When the water finally came back, the plants came back.
“Today we see very little cedar and a tremendous amount of plant diversity,” Lockwood says. “I’m seeing trees I didn’t realize this site had the potential to produce 15 years ago.”
When the plants came back, the animals came back. Several native animal species, including Texas horned lizards and spot-tailed earless lizards, once again call Blue Mountain Peak Ranch home.
“The roots sprout, and the brush that we have is where you find all these animals nesting,” Richard says. “Living, hiding, feeding, eating.”
The hum of life on the ranch is a far cry from the silence that once blanketed the property, before the Taylors began the long process of taking it back in time to heal.

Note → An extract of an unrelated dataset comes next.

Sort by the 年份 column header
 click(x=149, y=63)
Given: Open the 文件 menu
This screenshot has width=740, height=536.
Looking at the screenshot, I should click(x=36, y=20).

“The water to me is a gift from Richard because of what he has done to the land,” Suzie says. “Water is life, and it brings a variety of animals to the ranch. I remember walking around here in probably 2003 or 2004, and I could not hear a thing, not one sound. Now you cannot go outdoors here without hearing something — all of the birds, crickets, frogs, coyotes — making a sound.”

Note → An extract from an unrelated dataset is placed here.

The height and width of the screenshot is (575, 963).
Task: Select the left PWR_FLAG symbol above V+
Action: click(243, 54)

To keep the returning animal populations healthy, Richard and Suzie work closely with TPWD, public hunters and conservation authorities. The ranch undergoes an annual deer survey for harvest recommendations and has made significant improvements in buck quality and age structure. To control the feral hog population, Richard uses a combination of trapping and hunting, removing hundreds of hogs over the years.
Slowly, the carefully balanced, historical ecosystem has come back to life at Blue Mountain Peak Ranch.

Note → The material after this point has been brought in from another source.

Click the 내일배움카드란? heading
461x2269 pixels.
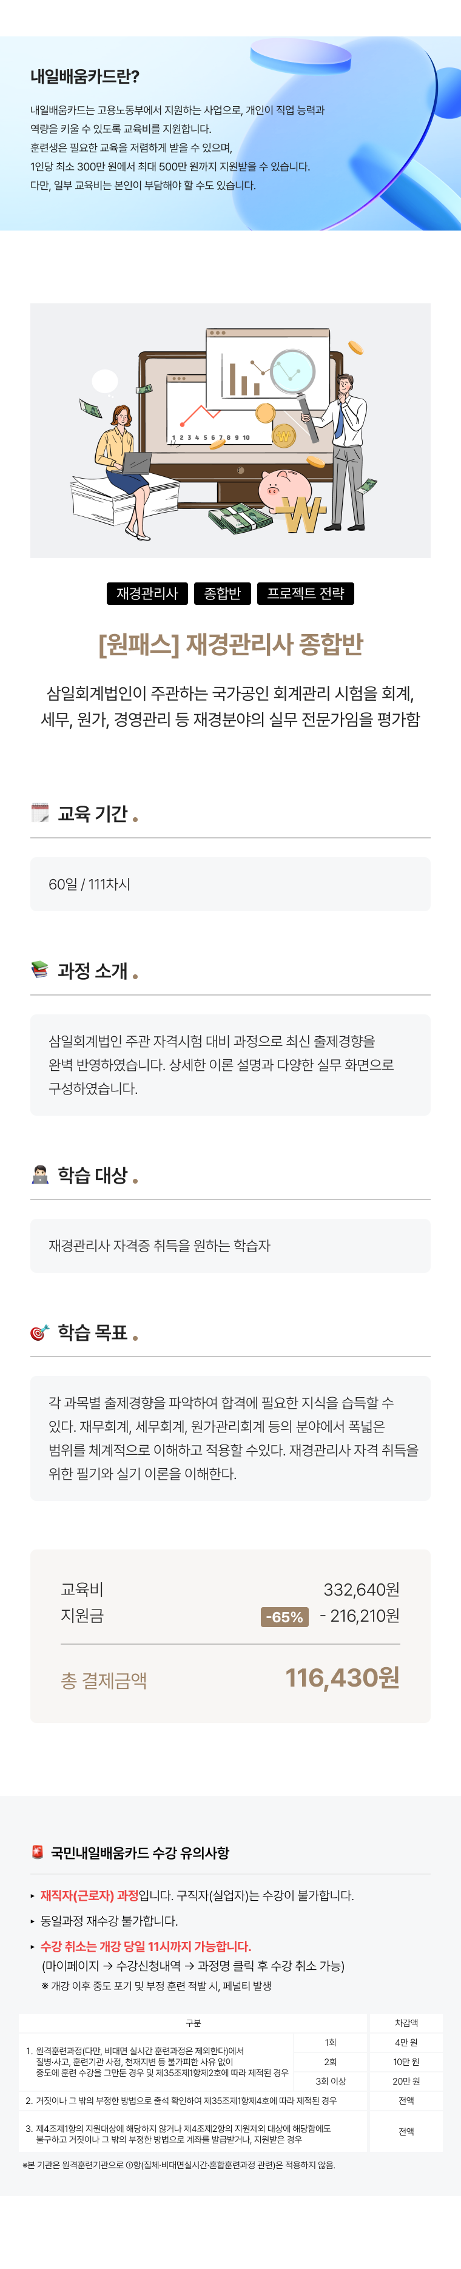85,77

Endangered black-capped vireos have returned to the ranch.
“This place is freedom,” Suzie says. “It’s the freedom of myself, the freedom of Richard, the freedom of the land, the animals, the wind, the storms — just absolute freedom.”
While Richard and Suzie look to the past to guide their present management techniques, they also look toward the future. They open up the ranch to younger generations, passing on their love of the land and good stewardship practices. The ranch serves as a study site for multiple graduate-level projects by Texas Tech University students about the Texas horned lizard and the effects of prescribed burning.
The two also mentor children from the local school district. Suzie mentors four young women, and Richard mentors two, teaching them about the land and their relationship with it.
“One of the nice things is that we get to bring them out here and educate them, show them what goes on at the ranch,” Richard says. “You can kind of turn them loose and off they go into the wilderness to have the kind of experience I had as a kid. It just makes me feel so good, so grateful to be able to do that.”
Richard and Suzie hope to teach nearby landowners how to care for the land as they have done.
“The views from this place are just incredible, although it saddens me when I look out and see how much of it is choked with Ashe juniper,” Richard says. “But at least this ranch is not.”
Working tirelessly to heal the land, Richard and Suzie live and breathe the land. As the years go by, they have become attuned to the rising and setting sun, the chirping crickets and the rushing waters.
“Living out in the country and having projects that are extremely long-term changes the way you look at time,” Richard says. “I don’t wear a watch anymore. I pay very little attention to time. We tell time by when the hummingbirds return, when the birds nest, when the turkeys come by.”
Richard wouldn’t have it any other way.
“If this is work, this is my favorite job in the world,” Richard says. “I look forward to going out, even when it’s hot. This is the most fun I’ve ever had!”